WORK REQUIRED
Please return, with no alterations, the lines below from the very first through the one that contains "Open the Global".

(Extracted data entries)
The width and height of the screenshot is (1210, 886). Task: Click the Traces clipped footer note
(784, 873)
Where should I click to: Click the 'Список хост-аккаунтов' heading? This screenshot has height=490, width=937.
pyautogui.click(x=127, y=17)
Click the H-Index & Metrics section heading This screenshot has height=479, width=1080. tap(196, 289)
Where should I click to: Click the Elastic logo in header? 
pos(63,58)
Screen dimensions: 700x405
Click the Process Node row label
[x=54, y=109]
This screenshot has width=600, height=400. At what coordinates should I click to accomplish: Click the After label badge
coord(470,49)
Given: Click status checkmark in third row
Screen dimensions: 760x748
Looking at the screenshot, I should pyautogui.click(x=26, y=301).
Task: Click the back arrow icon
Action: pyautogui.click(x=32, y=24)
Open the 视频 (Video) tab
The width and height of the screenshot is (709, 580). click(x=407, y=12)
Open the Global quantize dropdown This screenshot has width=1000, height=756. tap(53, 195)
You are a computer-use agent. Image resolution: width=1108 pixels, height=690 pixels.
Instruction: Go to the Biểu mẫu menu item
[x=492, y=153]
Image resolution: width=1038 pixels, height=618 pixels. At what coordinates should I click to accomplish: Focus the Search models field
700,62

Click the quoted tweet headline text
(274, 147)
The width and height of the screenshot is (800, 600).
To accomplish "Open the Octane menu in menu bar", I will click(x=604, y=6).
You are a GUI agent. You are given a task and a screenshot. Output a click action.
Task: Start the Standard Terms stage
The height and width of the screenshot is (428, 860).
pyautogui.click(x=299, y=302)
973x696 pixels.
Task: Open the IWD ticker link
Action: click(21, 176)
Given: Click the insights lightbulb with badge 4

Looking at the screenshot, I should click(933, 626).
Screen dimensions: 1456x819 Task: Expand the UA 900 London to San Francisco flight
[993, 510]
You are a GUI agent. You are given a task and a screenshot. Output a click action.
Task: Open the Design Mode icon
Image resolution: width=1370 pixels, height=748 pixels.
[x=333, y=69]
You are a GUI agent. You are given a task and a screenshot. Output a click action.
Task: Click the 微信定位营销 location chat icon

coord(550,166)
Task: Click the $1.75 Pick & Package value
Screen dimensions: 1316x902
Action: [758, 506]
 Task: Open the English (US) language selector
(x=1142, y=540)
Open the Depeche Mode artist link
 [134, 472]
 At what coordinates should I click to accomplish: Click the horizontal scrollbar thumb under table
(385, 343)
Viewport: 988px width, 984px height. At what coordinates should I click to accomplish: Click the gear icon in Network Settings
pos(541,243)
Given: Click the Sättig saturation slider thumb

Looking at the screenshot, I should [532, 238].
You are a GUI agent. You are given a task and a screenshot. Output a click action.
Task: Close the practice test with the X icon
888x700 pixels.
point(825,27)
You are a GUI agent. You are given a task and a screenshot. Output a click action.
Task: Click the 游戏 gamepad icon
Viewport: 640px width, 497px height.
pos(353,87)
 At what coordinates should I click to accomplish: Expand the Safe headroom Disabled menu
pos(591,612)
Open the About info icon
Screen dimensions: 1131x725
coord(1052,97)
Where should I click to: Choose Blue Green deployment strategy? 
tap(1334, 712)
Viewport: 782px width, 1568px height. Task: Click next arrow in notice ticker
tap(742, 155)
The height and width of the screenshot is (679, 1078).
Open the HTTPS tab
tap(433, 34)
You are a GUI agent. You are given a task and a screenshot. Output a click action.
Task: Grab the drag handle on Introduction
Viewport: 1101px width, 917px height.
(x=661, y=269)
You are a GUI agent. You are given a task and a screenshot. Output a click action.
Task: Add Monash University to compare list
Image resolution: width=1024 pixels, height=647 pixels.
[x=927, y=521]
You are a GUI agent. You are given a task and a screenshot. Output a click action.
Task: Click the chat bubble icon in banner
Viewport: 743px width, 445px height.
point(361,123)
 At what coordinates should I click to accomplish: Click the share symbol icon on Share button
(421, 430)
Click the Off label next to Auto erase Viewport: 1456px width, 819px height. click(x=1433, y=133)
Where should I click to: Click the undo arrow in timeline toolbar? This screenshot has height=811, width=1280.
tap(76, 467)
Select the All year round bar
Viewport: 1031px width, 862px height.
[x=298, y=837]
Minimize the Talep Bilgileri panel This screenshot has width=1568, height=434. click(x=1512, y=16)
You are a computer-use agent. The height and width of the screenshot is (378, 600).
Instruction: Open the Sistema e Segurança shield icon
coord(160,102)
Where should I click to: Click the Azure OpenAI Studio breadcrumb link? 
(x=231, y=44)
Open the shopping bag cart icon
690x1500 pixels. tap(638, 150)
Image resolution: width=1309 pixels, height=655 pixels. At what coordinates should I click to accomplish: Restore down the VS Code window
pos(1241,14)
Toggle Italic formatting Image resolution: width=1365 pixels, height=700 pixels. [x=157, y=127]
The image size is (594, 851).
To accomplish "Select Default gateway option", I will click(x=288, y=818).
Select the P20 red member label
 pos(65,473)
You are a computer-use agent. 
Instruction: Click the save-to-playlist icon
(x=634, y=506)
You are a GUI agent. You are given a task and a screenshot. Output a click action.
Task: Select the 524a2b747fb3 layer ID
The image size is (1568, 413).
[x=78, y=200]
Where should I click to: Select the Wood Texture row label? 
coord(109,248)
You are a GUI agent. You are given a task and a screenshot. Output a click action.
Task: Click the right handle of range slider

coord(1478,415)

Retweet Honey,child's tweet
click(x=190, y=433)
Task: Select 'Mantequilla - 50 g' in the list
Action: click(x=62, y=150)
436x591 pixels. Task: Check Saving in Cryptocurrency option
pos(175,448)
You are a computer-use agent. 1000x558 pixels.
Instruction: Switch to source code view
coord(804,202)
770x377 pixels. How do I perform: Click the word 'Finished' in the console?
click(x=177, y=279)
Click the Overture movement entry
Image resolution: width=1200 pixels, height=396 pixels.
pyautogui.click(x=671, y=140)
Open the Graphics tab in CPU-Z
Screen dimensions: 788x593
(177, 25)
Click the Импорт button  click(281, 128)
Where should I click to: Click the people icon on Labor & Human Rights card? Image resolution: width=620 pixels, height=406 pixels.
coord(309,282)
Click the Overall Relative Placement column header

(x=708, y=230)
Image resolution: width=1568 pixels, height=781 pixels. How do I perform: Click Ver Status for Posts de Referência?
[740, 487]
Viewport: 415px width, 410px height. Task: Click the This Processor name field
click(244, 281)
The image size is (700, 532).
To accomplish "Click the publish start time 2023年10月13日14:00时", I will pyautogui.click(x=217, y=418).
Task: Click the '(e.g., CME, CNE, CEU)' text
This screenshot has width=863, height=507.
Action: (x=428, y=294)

OUTPUT
The width and height of the screenshot is (1210, 886). Task: Click the Traces clipped footer note
(784, 873)
Where should I click to: Click the 'Список хост-аккаунтов' heading? This screenshot has height=490, width=937.
pyautogui.click(x=127, y=17)
Click the H-Index & Metrics section heading This screenshot has height=479, width=1080. tap(196, 289)
Where should I click to: Click the Elastic logo in header? 
pos(63,58)
Screen dimensions: 700x405
Click the Process Node row label
[x=54, y=109]
This screenshot has width=600, height=400. At what coordinates should I click to accomplish: Click the After label badge
coord(470,49)
Given: Click status checkmark in third row
Screen dimensions: 760x748
Looking at the screenshot, I should pyautogui.click(x=26, y=301).
Task: Click the back arrow icon
Action: pyautogui.click(x=32, y=24)
Open the 视频 (Video) tab
The width and height of the screenshot is (709, 580). click(x=407, y=12)
Open the Global quantize dropdown This screenshot has width=1000, height=756. tap(53, 195)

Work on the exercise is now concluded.